DemoInfer

Documentation for DemoInfer.

Module to run demographic inference on diploid genomes, under the assumption of panmixia (i.e. the inferred effective population size is half the inverse of the observed mean coalescence rate). See this repo for a demo of how to use it.

Data form of input and output

The genome needs to be SNP-called and the genomic distance between consecutive heterozygous positions needs to be computed. Heterozygous positions are the ones with genotype 0/1 or 1/0 (Note that the phase is not important). The input is then a vector containind such distances. Additionally, mutation and recombination rates need to be chosen and passed as input as well.

For example, suppose you have a .vcf file with called variants you want to analyze.

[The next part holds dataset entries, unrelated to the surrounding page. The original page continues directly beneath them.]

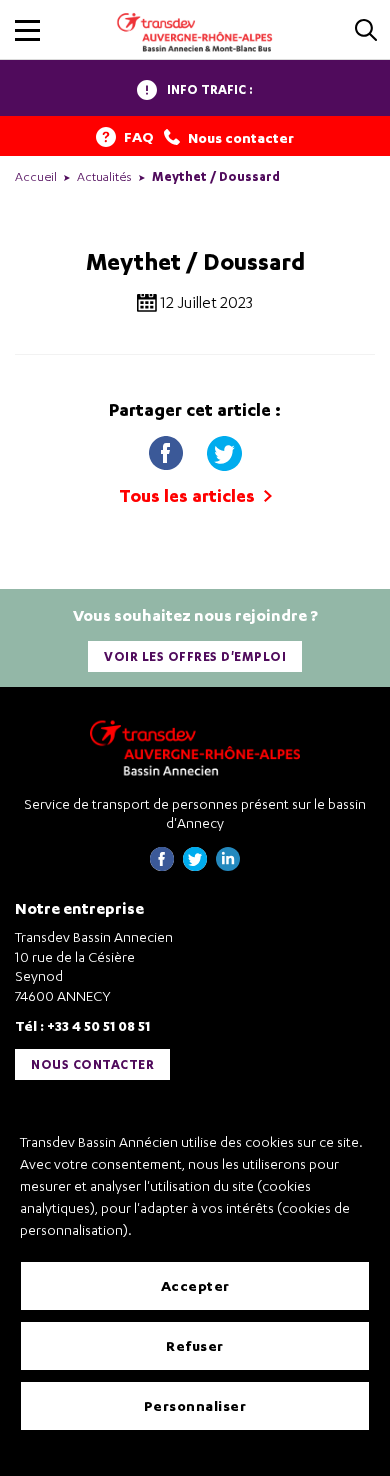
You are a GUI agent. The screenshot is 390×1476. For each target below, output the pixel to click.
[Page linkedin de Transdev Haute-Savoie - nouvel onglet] (228, 865)
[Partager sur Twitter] (224, 448)
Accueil (36, 176)
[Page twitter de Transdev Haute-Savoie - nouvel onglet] (195, 865)
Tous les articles (189, 495)
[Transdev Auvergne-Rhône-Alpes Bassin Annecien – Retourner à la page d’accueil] (195, 747)
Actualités (104, 176)
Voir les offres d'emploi (195, 656)
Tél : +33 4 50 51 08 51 (82, 1025)
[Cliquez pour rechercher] (366, 31)
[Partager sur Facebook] (168, 448)
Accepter (195, 1285)
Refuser (195, 1345)
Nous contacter (92, 1064)
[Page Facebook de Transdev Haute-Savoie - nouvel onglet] (162, 865)
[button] (27, 30)
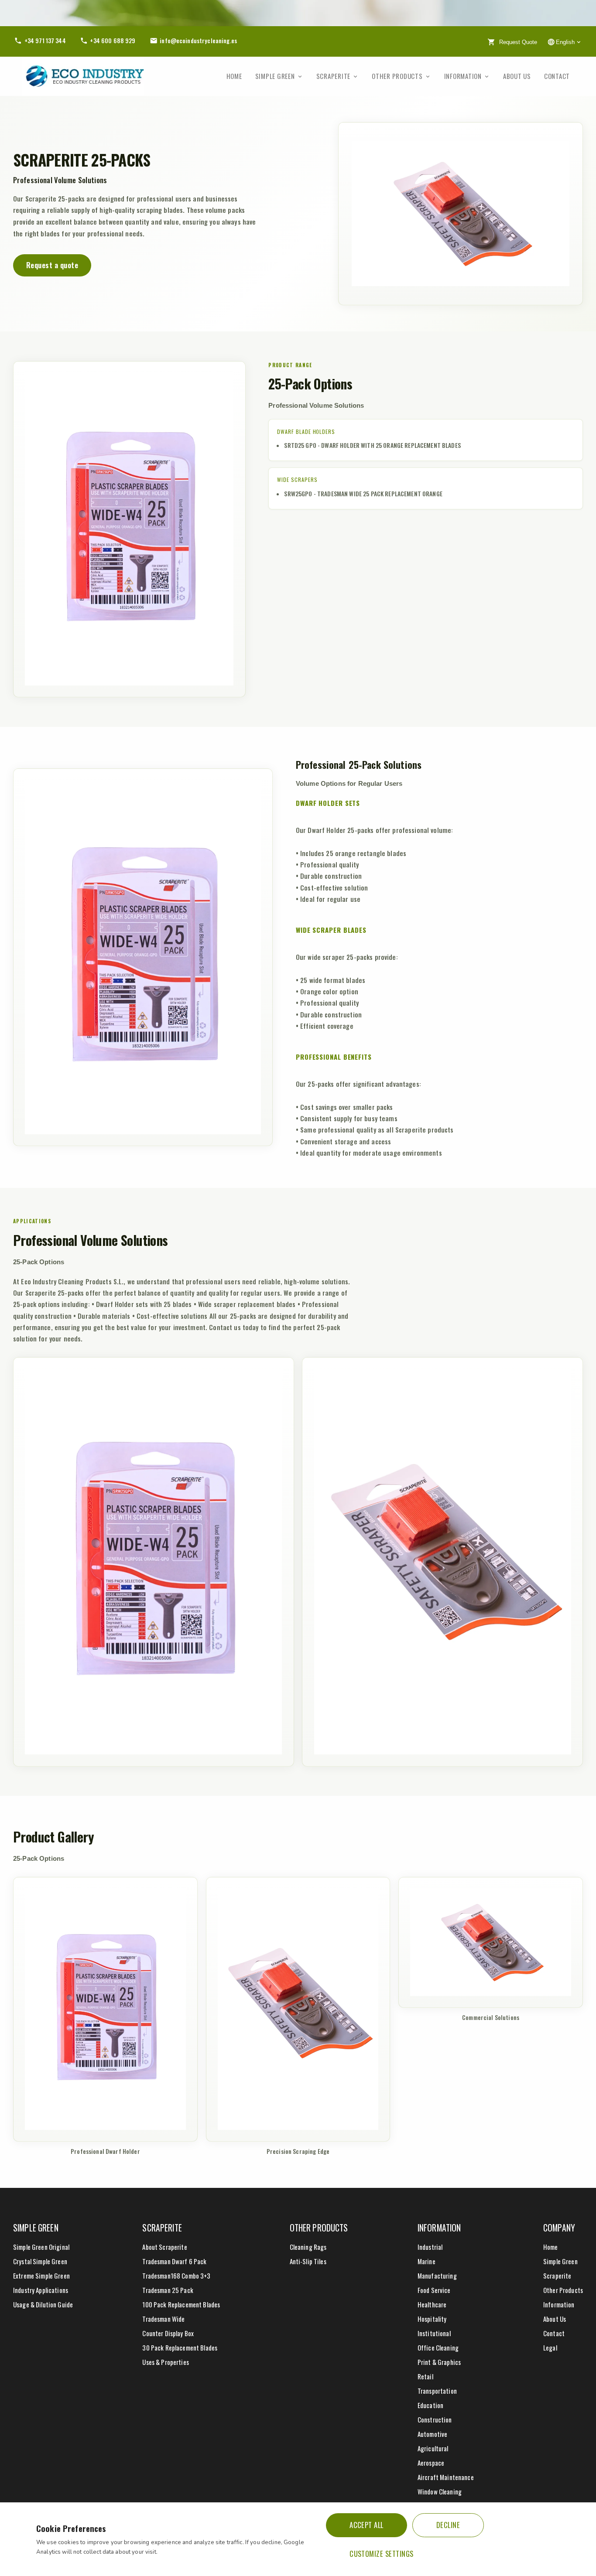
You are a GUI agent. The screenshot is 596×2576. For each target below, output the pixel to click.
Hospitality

Then you may compute distances between heterozygous SNPs as follows:

using CSV
using DataFrames
using DataFramesMeta

f = "/myproject/myfavouritespecies.vcf"
df = CSV.read(f, DataFrame, 
    delim='\t', 
    comment="##",
    missingstring=[".", "NaN"],
    normalizenames=true,
    ntasks = 1,
    drop = [:INFO, :ID, :FILTER],
)

# remove homozygous variants
@chain df begin
    @rsubset! (:SampleName[1] == '1' && :SampleName[3] == '0') || (:SampleName[1] == '0' && :SampleName[3] == '1')
end

ils = df.POS[2:end] .- df.POS[1:end-1]
@assert all(ils .> 0)

The demographic model underlying the inference is composed of a variable number of epochs and the population size is constant along each epoch.

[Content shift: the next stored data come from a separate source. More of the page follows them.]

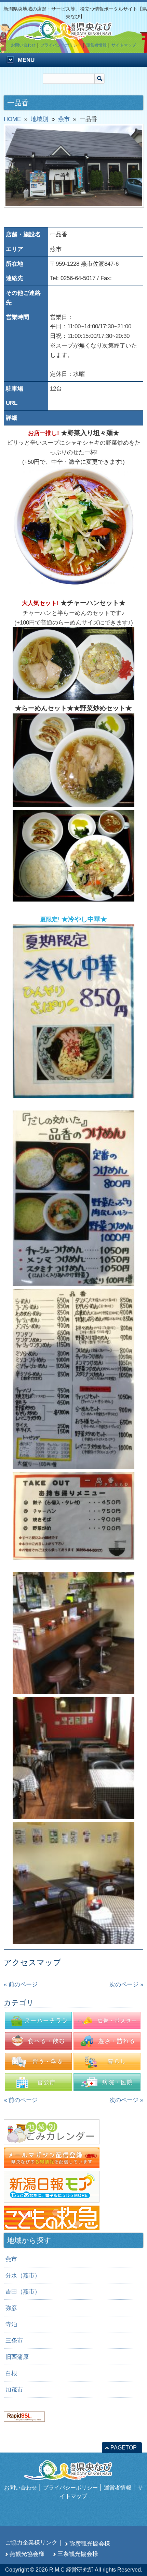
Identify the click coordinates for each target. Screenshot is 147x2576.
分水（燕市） (22, 2275)
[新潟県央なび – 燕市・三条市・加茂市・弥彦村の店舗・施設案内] (73, 36)
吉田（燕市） (22, 2291)
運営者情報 (96, 45)
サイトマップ (123, 45)
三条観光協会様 (77, 2553)
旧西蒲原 (17, 2356)
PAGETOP (123, 2447)
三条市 (14, 2340)
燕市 (11, 2259)
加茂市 (14, 2389)
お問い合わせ (23, 45)
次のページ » (126, 1984)
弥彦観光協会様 (89, 2543)
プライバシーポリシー (60, 45)
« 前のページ (21, 1984)
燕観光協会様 (27, 2553)
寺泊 (11, 2324)
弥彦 (11, 2307)
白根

The output is a vector of parameters in the form [L, N0, T1, N1, T2, N2, ...] where L is the genome length, N0 is the ancestral population size in the furthermost epoch and extending to the infinite past, the subsequent pairs $(T_i, N_i)$ are the duration and size of following epochs going from past to present. This format is referred to as TN vector throughout.

DemoInfer.FitOptions
DemoInfer.FitResult
DemoInfer.adapt_histogram
DemoInfer.compare_mlds
DemoInfer.compare_models
DemoInfer.compute_residuals
DemoInfer.compute_residuals
DemoInfer.demoinfer
DemoInfer.demoinfer
DemoInfer.demoinfer
DemoInfer.durations
DemoInfer.evd
DemoInfer.get_chain
DemoInfer.get_para
DemoInfer.get_sim!
DemoInfer.pop_sizes
DemoInfer.pre_fit
DemoInfer.sds

DemoInfer.FitOptions — Method

FitOptions(Ltot::Number; kwargs...)

Construct an an object of type FitOptions, requiring total genome length Ltot in base pairs.

Optional Arguments

Tlow::Number=10, Tupp::Number=1e7: The lower and upper bounds for the duration of epochs.
Nlow::Number=10, Nupp::Number=1e8: The lower and upper bounds for the population sizes.
level::Float64=0.95: The confidence level for the confidence intervals on the parameters estimates.
solver: The solver to use for the optimization, default is LBFGS().
opt: The optimization options, a named tuple which is passed to

Optim.jl. Default is has keywords: - iterations = 6000 - allow_f_increases = true - time_limit = 60 - g_tol = 5e-8 - show_warnings = false.

smallest_segment::Int=1: The smallest segment size present in the histogram to consider

for the signal search.

force::Bool=true: if true try to fit further epochs even when no signal is found.
maxnts::Int=10: The maximum number of new time splits to consider when adding a new epoch.